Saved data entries
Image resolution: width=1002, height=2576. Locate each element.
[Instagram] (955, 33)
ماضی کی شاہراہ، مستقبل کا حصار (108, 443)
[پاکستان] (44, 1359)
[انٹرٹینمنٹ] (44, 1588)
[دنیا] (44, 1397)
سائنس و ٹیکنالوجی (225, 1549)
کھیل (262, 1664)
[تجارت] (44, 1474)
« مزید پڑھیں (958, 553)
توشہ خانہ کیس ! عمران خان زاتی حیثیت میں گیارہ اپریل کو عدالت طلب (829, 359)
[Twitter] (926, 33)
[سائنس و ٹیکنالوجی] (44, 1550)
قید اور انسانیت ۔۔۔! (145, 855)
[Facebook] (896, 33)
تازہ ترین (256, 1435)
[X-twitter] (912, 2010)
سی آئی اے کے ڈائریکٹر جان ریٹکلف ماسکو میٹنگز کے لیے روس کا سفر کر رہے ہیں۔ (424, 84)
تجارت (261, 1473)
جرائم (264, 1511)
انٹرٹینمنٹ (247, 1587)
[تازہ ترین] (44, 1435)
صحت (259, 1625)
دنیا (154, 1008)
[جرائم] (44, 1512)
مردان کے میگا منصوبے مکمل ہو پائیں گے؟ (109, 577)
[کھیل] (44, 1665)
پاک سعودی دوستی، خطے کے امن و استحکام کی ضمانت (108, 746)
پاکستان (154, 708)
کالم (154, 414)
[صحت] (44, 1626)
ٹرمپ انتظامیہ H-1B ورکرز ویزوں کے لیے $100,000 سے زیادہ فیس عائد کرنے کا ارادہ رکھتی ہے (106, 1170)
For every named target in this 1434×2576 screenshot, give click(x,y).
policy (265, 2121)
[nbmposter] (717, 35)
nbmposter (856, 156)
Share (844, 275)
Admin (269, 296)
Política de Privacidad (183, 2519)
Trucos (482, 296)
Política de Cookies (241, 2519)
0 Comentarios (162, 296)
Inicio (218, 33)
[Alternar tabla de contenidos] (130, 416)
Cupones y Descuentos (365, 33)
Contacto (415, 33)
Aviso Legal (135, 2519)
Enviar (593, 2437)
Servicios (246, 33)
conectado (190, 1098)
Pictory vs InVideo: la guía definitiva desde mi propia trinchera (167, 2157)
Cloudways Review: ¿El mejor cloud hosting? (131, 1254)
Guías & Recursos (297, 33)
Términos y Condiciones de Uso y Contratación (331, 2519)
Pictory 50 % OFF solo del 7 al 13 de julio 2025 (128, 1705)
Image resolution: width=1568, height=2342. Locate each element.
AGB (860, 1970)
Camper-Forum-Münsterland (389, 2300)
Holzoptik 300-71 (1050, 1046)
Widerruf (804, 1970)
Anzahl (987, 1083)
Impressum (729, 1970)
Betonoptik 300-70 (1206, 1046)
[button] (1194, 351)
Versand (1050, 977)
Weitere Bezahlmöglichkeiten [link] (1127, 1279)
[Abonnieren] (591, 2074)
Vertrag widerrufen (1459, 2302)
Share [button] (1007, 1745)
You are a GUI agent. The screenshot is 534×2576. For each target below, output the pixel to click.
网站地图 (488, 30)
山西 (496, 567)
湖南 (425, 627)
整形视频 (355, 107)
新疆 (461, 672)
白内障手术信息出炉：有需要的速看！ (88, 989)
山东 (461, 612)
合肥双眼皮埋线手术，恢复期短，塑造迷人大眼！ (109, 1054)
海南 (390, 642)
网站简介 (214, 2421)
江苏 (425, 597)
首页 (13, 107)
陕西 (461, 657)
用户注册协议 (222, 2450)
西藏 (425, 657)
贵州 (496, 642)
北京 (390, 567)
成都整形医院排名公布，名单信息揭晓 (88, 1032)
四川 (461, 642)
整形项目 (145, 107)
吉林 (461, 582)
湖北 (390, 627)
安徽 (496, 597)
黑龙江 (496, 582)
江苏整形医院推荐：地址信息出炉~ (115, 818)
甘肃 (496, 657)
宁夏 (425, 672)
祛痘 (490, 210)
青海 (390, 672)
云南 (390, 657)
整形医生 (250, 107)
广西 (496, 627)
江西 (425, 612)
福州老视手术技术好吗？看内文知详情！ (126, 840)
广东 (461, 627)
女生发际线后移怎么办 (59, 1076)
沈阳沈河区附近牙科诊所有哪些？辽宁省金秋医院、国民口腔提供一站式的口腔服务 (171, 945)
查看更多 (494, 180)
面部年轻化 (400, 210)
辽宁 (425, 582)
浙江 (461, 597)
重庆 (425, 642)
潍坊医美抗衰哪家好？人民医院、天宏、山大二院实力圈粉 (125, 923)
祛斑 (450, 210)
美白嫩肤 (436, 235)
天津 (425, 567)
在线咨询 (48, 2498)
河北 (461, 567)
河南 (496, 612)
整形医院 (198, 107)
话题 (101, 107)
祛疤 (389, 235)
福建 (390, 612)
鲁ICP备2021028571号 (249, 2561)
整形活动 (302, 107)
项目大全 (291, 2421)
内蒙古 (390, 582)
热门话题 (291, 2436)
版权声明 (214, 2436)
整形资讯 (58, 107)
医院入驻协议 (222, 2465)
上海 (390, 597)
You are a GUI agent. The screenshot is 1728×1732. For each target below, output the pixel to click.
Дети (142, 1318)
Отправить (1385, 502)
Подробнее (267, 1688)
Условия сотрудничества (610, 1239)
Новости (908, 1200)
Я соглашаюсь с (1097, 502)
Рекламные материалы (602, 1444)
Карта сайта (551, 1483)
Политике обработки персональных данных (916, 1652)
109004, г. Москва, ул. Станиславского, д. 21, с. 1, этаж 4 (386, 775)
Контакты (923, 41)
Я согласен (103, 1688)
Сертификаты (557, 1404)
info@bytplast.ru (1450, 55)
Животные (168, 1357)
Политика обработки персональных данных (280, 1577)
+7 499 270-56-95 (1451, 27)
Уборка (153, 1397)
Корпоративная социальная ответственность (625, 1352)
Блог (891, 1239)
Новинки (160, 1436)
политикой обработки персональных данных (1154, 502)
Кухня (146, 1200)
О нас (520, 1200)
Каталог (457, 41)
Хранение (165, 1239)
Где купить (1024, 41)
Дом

Exercise objective:
When you reach the line with "Trucos (482, 296)" in the records above, start writing out lines exactly, and stop once the line with "You are a GUI agent. The screenshot is 534×2576." has been written; include nothing else.

Response to the exercise:
Trucos (482, 296)
Política de Cookies (241, 2519)
0 Comentarios (162, 296)
Inicio (218, 33)
[Alternar tabla de contenidos] (130, 416)
Cupones y Descuentos (365, 33)
Contacto (415, 33)
Aviso Legal (135, 2519)
Enviar (593, 2437)
Servicios (246, 33)
conectado (190, 1098)
Pictory vs InVideo: la guía definitiva desde mi propia trinchera (167, 2157)
Cloudways Review: ¿El mejor cloud hosting? (131, 1254)
Guías & Recursos (297, 33)
Términos y Condiciones de Uso y Contratación (331, 2519)
Pictory 50 % OFF solo del 7 al 13 de julio 2025 (128, 1705)
Image resolution: width=1568, height=2342. Locate each element.
AGB (860, 1970)
Camper-Forum-Münsterland (389, 2300)
Holzoptik 300-71 (1050, 1046)
Widerruf (804, 1970)
Anzahl (987, 1083)
Impressum (729, 1970)
Betonoptik 300-70 (1206, 1046)
[button] (1194, 351)
Versand (1050, 977)
Weitere Bezahlmöglichkeiten [link] (1127, 1279)
[Abonnieren] (591, 2074)
Vertrag widerrufen (1459, 2302)
Share [button] (1007, 1745)
You are a GUI agent. The screenshot is 534×2576. For each target below, output the pixel to click.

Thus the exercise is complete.